Who was to blame for the disaster? There were 119 separate legal claims against USIA, but outrageously, a judge blamed the public for not insisting that the best people be put on the job. USIA accused antiwar anarchists of bombing the tank, an argument fueled by the Sacco and Vanzetti trial. But there was no physical evidence of bombing, and after a grueling, 10-year trial, USIA was found guilty, held accountable for not hiring qualified people to oversee the operation.
After the trial, anarchy (and the perceived threat from it) pretty much died. More Italian immigrants became citizens, claiming some power for themselves. But until they were given voice in this book, the characters who drove the story were forgotten.
“Everything you want in a work of history”
James O’Toole, author of Passing for White: Race, Religion, and the Healy Family, 1820–1920
Why has no one ever told this story before? The Boston molasses flood lives dimly in popular memory, but no historian has explored it fully until now. The results of Stephen Puleo’s labors combine exhaustive research, shrewd analysis, careful placement in local and national context, and an ability to tell a good tale — everything you want in a work of history.
“A must-read for anyone interested in Boston history”

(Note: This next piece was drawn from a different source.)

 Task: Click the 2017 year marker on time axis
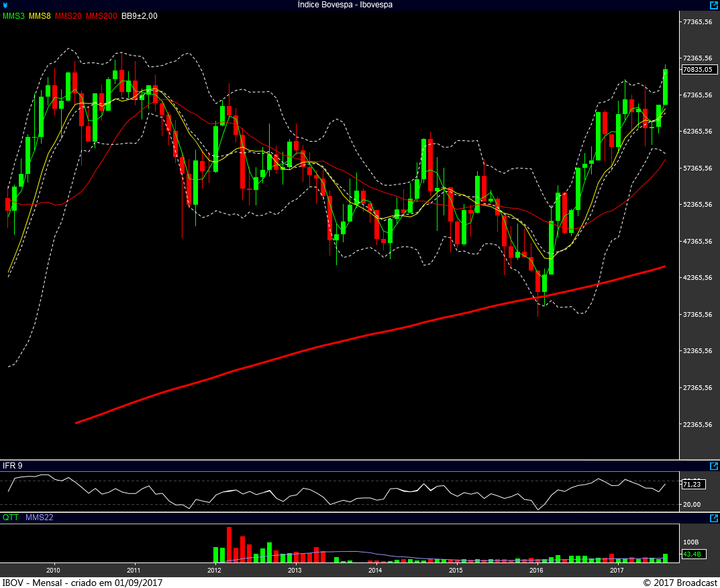616,569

Thomas H. O’Connor, author of The Hub: Boston Past and Present
The great molasses disaster of 1919 in Boston’s North End provided a dramatic prelude to a new era in post–World War I America. Stephen Puleo brings it to life with vivid prose, using the dreadful catastrophe as a lens through which to view the panorama of a changing Boston, as well as to survey the major events that would shape the future of twentieth-century America. This is a must-read for anyone interested in Boston history.